In the WWW, the Domain Name System (DNS) is used for name resolution. For example, if a user enters a web address in his browser, this request is forwarded to his provider’s DNS server. There the correct IP address is automatically determined for the queried domain – and the browser request is then forwarded to the correct server.
DNS rebinding uses an almost decade-old bug in web browsers that allows an attacker to bypass a victim’s network firewall and use his web browser as a proxy to communicate directly with vulnerable devices on the local network.
In a DNS rebinding attack, the attackers use their own DNS server along with a manipulated website that has been prepared with a Javascript. The target is first lured to this website (for example via spam emails or harmless links on other sites; paid advertising), but the IP address used is marked as only valid for a short time.
On the next request from the victim, the DNS server then replaces the IP address with an address from the local network. Now the Javascript uses the new IP address. In this way, for example, the attacker can creep into a company network.
Armis explains that these attacks can also be carried out against numerous IoT devices and other network-capable products. About 77 percent of the IP telephones used worldwide are not sufficiently protected against DNS rebinding.
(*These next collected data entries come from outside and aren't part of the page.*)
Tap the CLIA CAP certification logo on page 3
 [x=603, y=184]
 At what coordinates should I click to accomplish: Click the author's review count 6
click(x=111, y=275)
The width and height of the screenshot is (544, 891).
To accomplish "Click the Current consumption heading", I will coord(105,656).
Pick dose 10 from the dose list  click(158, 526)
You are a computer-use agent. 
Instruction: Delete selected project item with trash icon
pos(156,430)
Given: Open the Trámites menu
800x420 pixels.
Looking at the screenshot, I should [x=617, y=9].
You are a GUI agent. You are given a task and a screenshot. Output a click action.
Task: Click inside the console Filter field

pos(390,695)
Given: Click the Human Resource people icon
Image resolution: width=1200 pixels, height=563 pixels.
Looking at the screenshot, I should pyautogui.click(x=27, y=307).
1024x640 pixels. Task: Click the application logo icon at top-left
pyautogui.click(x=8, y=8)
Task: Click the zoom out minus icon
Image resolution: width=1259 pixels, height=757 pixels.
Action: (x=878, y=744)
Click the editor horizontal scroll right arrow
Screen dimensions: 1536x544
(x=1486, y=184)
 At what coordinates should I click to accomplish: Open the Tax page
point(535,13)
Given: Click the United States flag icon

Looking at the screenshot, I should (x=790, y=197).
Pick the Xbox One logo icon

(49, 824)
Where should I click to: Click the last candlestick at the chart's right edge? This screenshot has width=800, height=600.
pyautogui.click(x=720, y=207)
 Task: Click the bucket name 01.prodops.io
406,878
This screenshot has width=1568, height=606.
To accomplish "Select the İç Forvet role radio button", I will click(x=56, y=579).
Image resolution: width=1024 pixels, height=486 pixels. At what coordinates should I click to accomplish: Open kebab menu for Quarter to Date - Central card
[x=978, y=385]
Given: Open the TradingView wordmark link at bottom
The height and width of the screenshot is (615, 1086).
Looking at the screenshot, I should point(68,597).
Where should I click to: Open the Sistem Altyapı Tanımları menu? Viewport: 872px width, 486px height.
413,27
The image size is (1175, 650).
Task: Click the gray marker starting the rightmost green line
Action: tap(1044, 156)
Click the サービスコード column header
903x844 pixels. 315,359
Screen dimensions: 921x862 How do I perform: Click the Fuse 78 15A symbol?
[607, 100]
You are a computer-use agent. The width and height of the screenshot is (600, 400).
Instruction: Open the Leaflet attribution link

Routers, switches and access points at risk
In IP cameras, 75 percent are said to be vulnerable. For networked printers 66 percent, for smart TVs 57 percent, for media players 78 percent and for switches, routers and WLAN APs as much as 87 percent.
According to Armis, devices of many well-known brands are not or only inadequately protected against DNS rebinding attacks. These include devices from network manufacturers Aruba, Avaya, Cisco, Extreme Networks and Netgear, but also Apple, Google, Roku and Sonos and many other well-known providers.
A total of around 496 million network-capable end devices are currently expected to be affected. Through them it is possible to penetrate the networks of large and small companies. Armis even claims that hardly any company in the world is safe from attacks via DNS rebinding due to the high spread of vulnerable devices.
To protect against attacks like these, companies that want to extend their existing IT structures with IoT devices should work together with competent specialists. But malware protection programs, anti-virus scanners and common sense can also ward off numerous attacks. No Nigerian prince wants to give away his millions – and even the nice stranger who offers his help with router or PC configuration via email actually has other goals.